<<<<

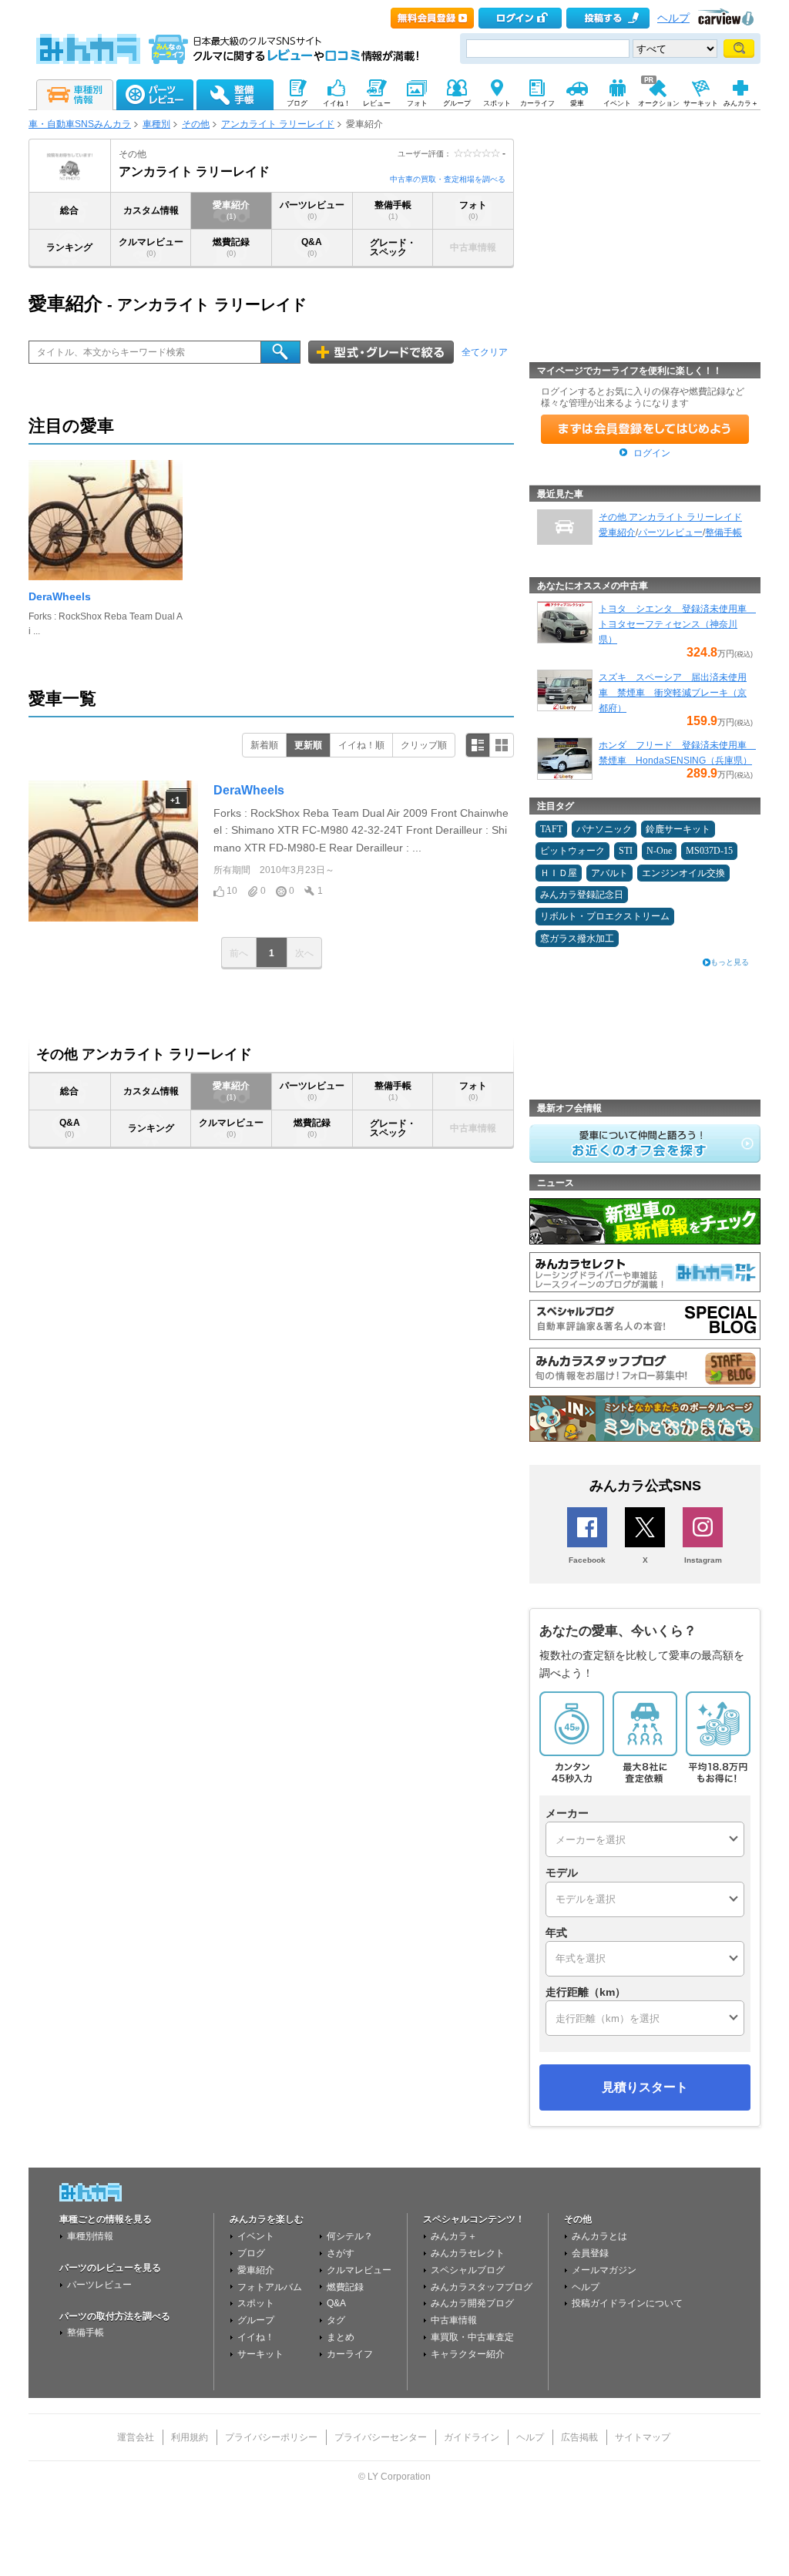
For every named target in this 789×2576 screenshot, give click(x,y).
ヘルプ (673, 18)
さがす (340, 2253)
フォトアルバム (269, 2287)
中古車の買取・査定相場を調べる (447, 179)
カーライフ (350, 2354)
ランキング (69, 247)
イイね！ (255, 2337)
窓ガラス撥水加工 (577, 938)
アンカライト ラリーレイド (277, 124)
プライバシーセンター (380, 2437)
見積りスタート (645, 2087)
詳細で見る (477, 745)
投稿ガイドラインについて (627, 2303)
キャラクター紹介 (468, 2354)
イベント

>>>>

▸ Task to carry out
Output only the lines from the line that contains "中古車の買取・査定相場を調べる (447, 179)" through the end of the entries, both included, exactly as they appear.

▸ Reply
中古車の買取・査定相場を調べる (447, 179)
カーライフ (350, 2354)
ランキング (69, 247)
イイね！ (255, 2337)
窓ガラス撥水加工 (577, 938)
アンカライト ラリーレイド (277, 124)
プライバシーセンター (380, 2437)
見積りスタート (645, 2087)
詳細で見る (477, 745)
投稿ガイドラインについて (627, 2303)
キャラクター紹介 (468, 2354)
イベント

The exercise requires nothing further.